What connectivity on the P2000? There's a choice of SAS, iSCSI or Fibre Channel IIRC.

If you don't need to scale very big, then shared SAS can offer a good cost / performance mix. No need for dedicated iSCSI switches and 6Gbps from a single HBA.

The P4000 is quite a different beast.
 
I seriously think you should look at the dell compellent line of products, I've always been more of an EMC fan but you can't ignore a good product.
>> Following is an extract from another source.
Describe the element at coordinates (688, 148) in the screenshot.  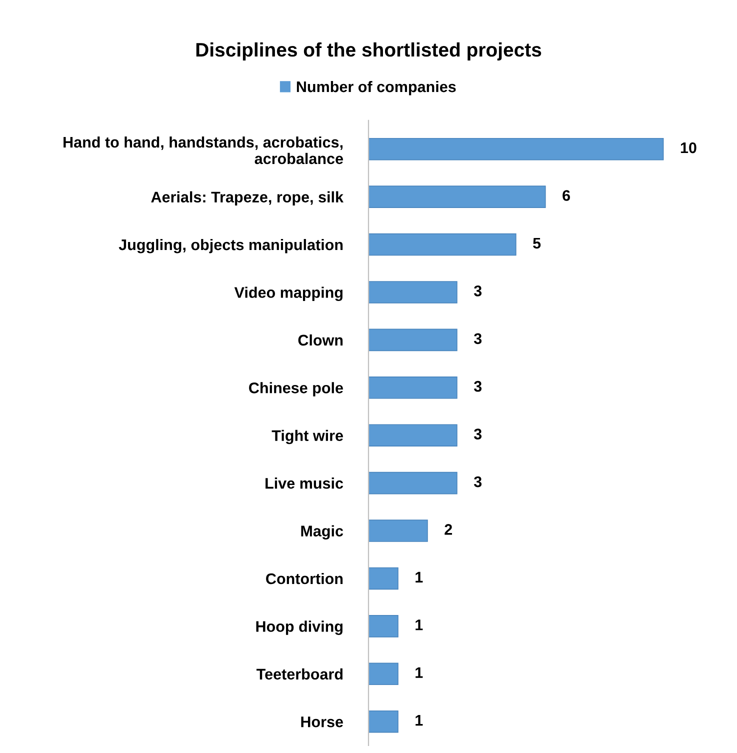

They have de-dupe, very granular storage tiering from 512KB blocks (blows EMC out of the water in this respect..1GB chunks seriously!?) and their management is dead easy to use and gives you a lot of functionality without having to buy all the additional licenses like you do with EMC.

Network raid is a left hand "technology" but for 25K budget any solution will provide redundant controllers with options in the future to use LUN volume replication and things like that if you wish to have any additional redundancy.
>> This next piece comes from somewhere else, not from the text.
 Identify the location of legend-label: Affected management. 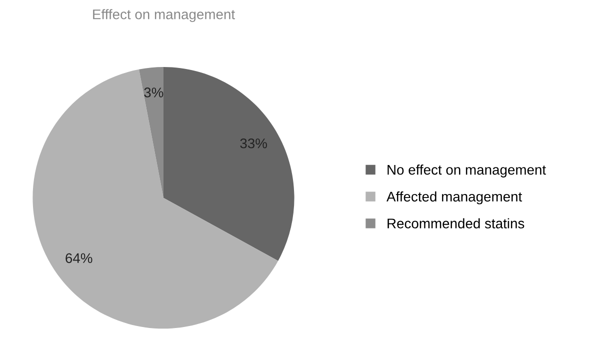
(454, 198).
Your talking about VNX which is a mid market product and priced as such. That level of granularity on AST is a VMXe and upwards conversation at EMC, but really, what SMB sized businesses need to move 512kb blocks in and out of tier 0,1,2 ?
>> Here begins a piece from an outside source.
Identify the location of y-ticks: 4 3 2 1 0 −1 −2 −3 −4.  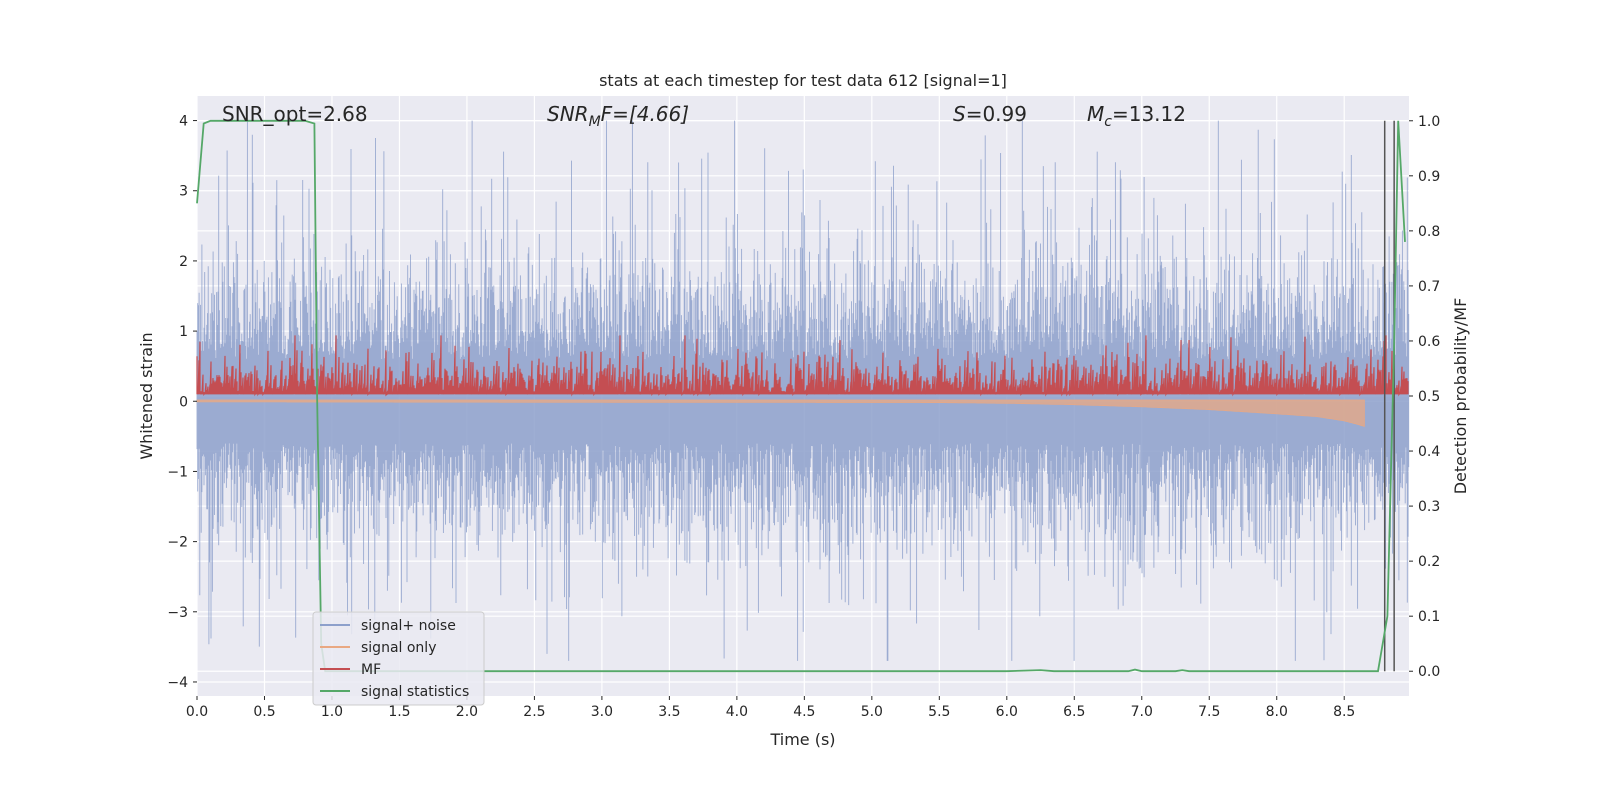
(182, 402).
Start scaling Compellent and the TCO for the customers Dell are throwing it in at makes no sense at all.

Dell are throwing their storage line in to customers for next to nothing and rightly so they need to give it away for free to make it worth while ;)

**edit**

O and if your looking at Compellent, make sure Dell arnt pulling the wool over your eyes on support costs. I've had a few customers where they have only quoted 1 yr support and its the same price as other vendors 3 yrs support. Cheeky cheeky
 
About the only good part of a Dell deal is they will drop their trousers and bend over for almost any customer nowadays. Just make sure you are happy the product will actually perform as intended, often the kit is not fit for purpose in these scenarios.
 
I really wouldnt be looking at DELL we use DELL EQL and EMC VNX both very different beasts and the DELL is a PITA to work on and manage. The EMC is nicer.

Also HP do Dedupe. On there D2D Onestore product line. (so i am informed)
 
anybody had any experience with the IBM v7000, had a look today and it looked good

V7000 has a really nice GUI, taken from XIV.... also SVC is a cool feature.

Unsure about IBM's flash strategy, that's the really cool thing about storage at present.
 
I will preface my comments by saying I have been out of the SAN market for a few years but I do hope Dell support has improved!

They were worse than useless IME

I had to write to my boss explaining why I thought the relatively newly installed SAN was performing poorly - they had wired up the battery backed cache incorrectly.

Then there was the time they came in to do some work and plugged everything back into the wrong ports on the Brocade switches!


About the only good part of a Dell deal is they will drop their trousers and bend over for almost any customer nowadays. Just make sure you are happy the product will actually perform as intended, often the kit is not fit for purpose in these scenarios.
 
We have just gone with new NetApp. FAS 2240-4HA with an additional shelf, with a small bunch of SSD's for FlashCache, to go along with our entire 42 x 1Tb SATA array.
 
We have just gone with new NetApp. FAS 2240-4HA with an additional shelf, with a small bunch of SSD's for FlashCache, to go along with our entire 42 x 1Tb SATA array.

Would be interested to hear what kind of performance boost you get with FlashCache.
 
Hope you got a good price, the 2240-4HA FlashPool systems (tbh along with pretty much any popular 2240 configuration) are currently under promo till end of April (NetApp YE)

Solid little boxes regardless and the FlashPool should see you at >15K SAS performance (NetApp tend to keep actual metrics a bit quiet on their fieldportal documents)
 
we have been led to believe that we will be in excess of 28,000 iops, on each agg. The agg with the FlashCache, will be for our new VM system. The normal cifs traffic will be on a non FlashCache enhanced agg.
 
we have been led to believe that we will be in excess of 28,000 iops, on each agg. The agg with the FlashCache, will be for our new VM system. The normal cifs traffic will be on a non FlashCache enhanced agg.

As I last understood, FlashCache was read only, is this still the case? 28,000 IOPS sounds like a lot! Very impressive though.